MIND AND HAND: MANUAL TRAINING THE CHIEF FACTOR IN EDUCATION. By
Charles Henry Ham
CHAPTER I. THE IDEAL SCHOOL. (a vision that faded long ago.)
Its Situation.—Its Tall Chimney.—The Whir of Machinery and Sound of the Sledgehammer.—The School that is to dignify Labor.—The Realization of the Dream of Bacon, Rousseau, Comenius, Pestalozzi, and Froebel.—The School that fitly represents the Age of Steel. THE Ideal School is an institution which develops and trains to-usefulness the moral, physical,and intellectual powers of man. It is what Comenius called Humanity's workshop, and in America it is becoming the natural center of the Public School system.
The building, well designed for its occupancy, is large, airy, open to the light on every side, amply provided with all appliances requisite for instruction in the arts and sciences, and finished interiorly and exteriorly in the highest style of useful and beautiful architectural effects. The distinguishing characteristic of the Ideal School building is its chimney, which rises far above the roof, from whose tall stack a column of smoke issues, and the hum and whir of machinery is heard, and the heavy thud of the sledgehammer resounding on the anvil, smites the ear.
It is, then, a factory rather than a school? No. It is a school; the school of the future; the school that is to dignify labor; the school that is to generate power; the school where every sound contributes to the harmony of development, where the brain informs the muscle, where thought directs every blow, where the mind, the eye, and the hand constitute an invincible triple alliance. This is the school that Locke dreamed of, that Bacon wished for, that Rousseau described, and that Comenius, Pestalozzi, and Froebel struggled in vain to establish. It is, then, science and the arts in apotheosis. For if it be, as claimed, the Ideal school, it is destined to lift the veil from the face of Nature, to reveal her most precious secrets, and to divert to man's use all her treasures. Yes; it is to other schools what the diamond is to other precious stones—the last analysis of educational thought. It is the philosopher's stone in education; the incarnated dream of the alchemist, which dissolved earth, air, and water into their original elements, and recombined them to compass man's immortality. Through it that which has hitherto been impossible is to become a potential reality. In this building which resembles a factory or machine shop an educational revolution is to be wrought. Education is to be rescued from the domination of medieval ideas, relieved of the enervating influence of Grecian aestheticism, and confided to the scientific direction of the followers of Bacon, whose philosophy is common sense and its law, progress. The philosophy of Plato left in its wake a long line of abstract propositions, decayed civilizations, and ruined cities, while the philosophy of Bacon, in the language of Macaulay,"has lengthened life; mitigated pain; extinguished diseases; increased the fertility of the soil; given new securities to the mariner; spanned great rivers and estuaries with bridges of form unknown to our fathers; guided the thunderbolt innocuously from heaven
to earth; lighted up the night with the splendor of the day; extended the range of the human vision; multiplied the power of the human muscles; accelerated motion; annihilated distance; facilitated intercourse, correspondence, all friendly offices, all dispatch of business; enabled man to descend to the depths of the sea, to soar into the air, to penetrate securely into the noxious recesses of the earth, to traverse the land in cars which whirl along without horses, and the ocean in ships which run ten knots an hour against the wind. It is this beneficent work of Bacon that the Ideal school is to continue—the work of demonstrating to the world that the most useful thing is the most beautiful thing—discarding Plato, the apostle of idle speculation, and exalting Bacon, the minister of use.

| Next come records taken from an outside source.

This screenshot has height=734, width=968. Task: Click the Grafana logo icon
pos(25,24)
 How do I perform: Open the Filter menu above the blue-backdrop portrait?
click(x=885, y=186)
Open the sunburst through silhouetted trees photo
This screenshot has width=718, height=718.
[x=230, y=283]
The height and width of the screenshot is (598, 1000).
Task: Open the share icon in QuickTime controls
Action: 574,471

In laying the foundations of education in labor it is dignified and education is ennobled. In such a union there is honor and strength, and long life to our institutions. For the permanence of the civil compact in this country, as in other countries, depends less upon a wide diffusion of unassimilated and undigested intelligence than upon such a thorough, practical education of the masses in the arts and sciences as shall enable them to secure, and qualify them to store up, a fair share of the aggregate produce of labor. If this school shall appear like a hive of industry, let the reader not be deceived. Its main purpose, intellectual development, is never lost sight of for a moment.